Le Sezioni Unite della Corte di Cassazione, riunitesi lo scorso 18 febbraio, hanno dato ragione a Greenpeace Italia, ReCommon e 12 cittadine e cittadini che nei mesi scorsi avevano fatto ricorso alla Suprema Corte, chiedendo se in Italia fosse possibile o meno portare le aziende inquinanti in tribunale per chiedere giustizia climatica. Il verdetto è stato pubblicato nel pomeriggio di ieri e avrà un impatto importantissimo su tutte le cause climatiche in corso o future in Italia, rafforzando la protezione dei diritti umani legati alla crisi climatica, già riconosciuti dalla Corte Europea dei Diritti Umani (CEDU).

Da oggi in Italia è finalmente possibile ottenere giustizia climatica
La sentenza della Corte dice chiaramente che anche in Italia si può avere giustizia climatica. Nessuno, nemmeno un colosso come ENI, può più sottrarsi alle proprie responsabilità. Secondo la Suprema Corte, i giudici italiani si possono pronunciare sui danni derivanti dal cambiamento climatico sia sulla scorta della normativa nazionale, quanto delle normative sovranazionali e che, dunque, le cause climatiche nel nostro Paese sono lecite e ammissibili anche in termini di condanna delle aziende fossili a limitare i volumi delle emissioni climalteranti in atmosfera.
La pronuncia allinea l’Italia agli altri paesi più evoluti in cui il clima e i diritti umani trovano una tutela giurisdizionale e indica la strada per tutte le future azioni giudiziarie nel nostro Paese. La tutela dei diritti umani fondamentali di cittadine e cittadini minacciati dall’emergenza climatica è superiore a ogni altra prerogativa e da oggi sarà possibile avere giustizia climatica anche nei tribunali italiani.
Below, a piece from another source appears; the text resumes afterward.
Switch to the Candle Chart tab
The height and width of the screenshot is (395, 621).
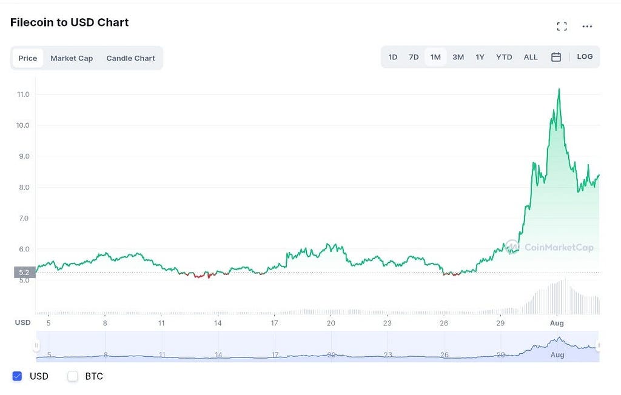[131, 58]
La nostra Giusta Causa contro ENI continua
La sentenza ha un impatto immediato anche sulla nostra causa avviata nel maggio 2023 insieme a ReCommon e a 12 cittadine e cittadini italiani davanti al Tribunale di Roma contro ENI, Cassa Depositi e Prestiti S.p.A. (CDP) e Ministero dell’Economia e delle Finanze (MEF), per chiedere di obbligare la società a rispettare l’Accordo di Parigi e ridurre le sue emissioni.
ENI, CDP e MEF avevano eccepito “il difetto assoluto di giurisdizione del giudice ordinario adito”, ritenendo che nel nostro Paese una causa climatica simile non fosse procedibile. Per questo avevamo fatto ricorso alla Suprema Corte, a cui abbiamo chiesto di dire la sua con un pronunciamento in via definitiva. Il verdetto delle Sezioni Unite della Cassazione, pubblicato nel pomeriggio di ieri, ci ha finalmente dato ragione.
Ora il giudice potrà entrare nel merito delle nostre richieste
La Cassazione ha ribadito che un contenzioso climatico come il nostro non è affatto un’invasione nelle competenze politiche del legislatore o delle aziende, quali ENI. Inoltre ha chiarito che i giudici italiani sono competenti anche in relazione alle emissioni climalteranti emesse dalle società di ENI presenti in Stati esteri, sia perché i danni sono stati provocati in Italia, sia perché le decisioni strategiche sono state assunte dalla società capogruppo che ha sede in Italia.

A questo punto il Tribunale di Roma potrà entrare nel merito delle nostre richieste, accertare gli eventuali danni causati da ENI con le sue emissioni e decidere se obbligarla a ridurle.
È ora che la giustizia faccia finalmente il suo corso!